Once the installation is complete, you'll be prompted to restart Nautilus. Dropbox does have limited Dropbox integration. What it allows you to do is move a folder into your Dropbox folder – you cannot sync folders outside of Dropbox.
If you're not using Google Drive, Dropbox is one of the better solutions available, for the Linux desktop – especially if you use other platforms and want to sync data across every device.

ownCloud

Is a bit different from the competition in that it requires you to connect to your own ownCloud server. On the plus side, ownCloud is open source, so anyone can set up their own cloud server. The downside to that is you will need an IP address accessible to the outside world, in order to make use of this. If you have that available, ownCloud is an incredibly powerful solution that you control. Setting up an ownCloud server is beyond the scope of this article, but installing the client is simple (again, sticking with the Ubuntu platform):
  1. Open up a terminal window
  2. Issue the command sudo sh -c "echo 'deb http://download.opensuse.org/repositories/isv:/ownCloud:/desktop/xUbuntu_13.10/ /' >> /etc/apt/sources.list.d/owncloud-client.list"
  3. Issue the command sudo apt-get update
  4. Issue the command sudo apt-get install owncloud-client
  5. Enter your password when prompted and hit Enter.
After the install completes, issue the command owncloud and then enter the server address for your ownCloud 5 or 6 server. You will then be prompted for your username and password. Upon successful authentication, you can configure where you want your ownCloud folder to exist. Once you set that folder, click Connect and the ownCloud client will prompt you to either open the ownCloud folder or the ownCloud web interface. Click Finish and you're done.

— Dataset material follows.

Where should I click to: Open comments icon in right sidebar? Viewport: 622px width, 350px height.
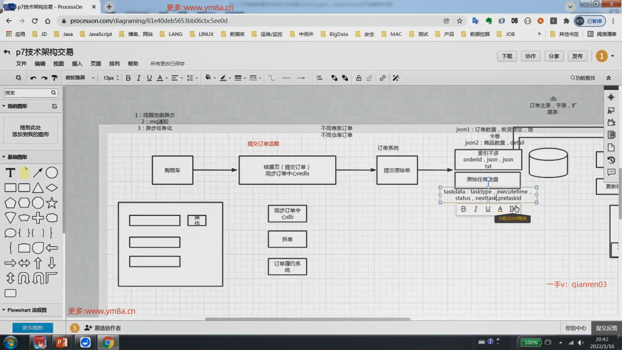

The ownCloud client also has a notification icon that allows you to Sign in, quit, or go to the ownCloud settings. The ownCloud settings window (Figure 3) allows you to: 
  • Add a folder
  • Check storage usage
  • Set up ignored files
  • Modify your accounts
  • Check activity
  • Set ownCloud to launch at start
  • Set up a proxy
  • Limit bandwidth
owncloud
If you want to install your own server, you can download it and install it from the ownCloud installer page. NOTE: The web installer is the easiest method for new users. If you don't want to setup your own server, there are plenty of ownCloud service providers available. Check out this page for a listing of supported service providers. Some of the plans (such as on OwnDrive) are free (1GB of space).
Ubuntu users need not fear the loss of Ubuntu One. With so many cloud services available – most of which offer native Linux clients – there are too many choices, ready to host your data, to be concerned. Give one of these options a try and see if they don't meet your needs.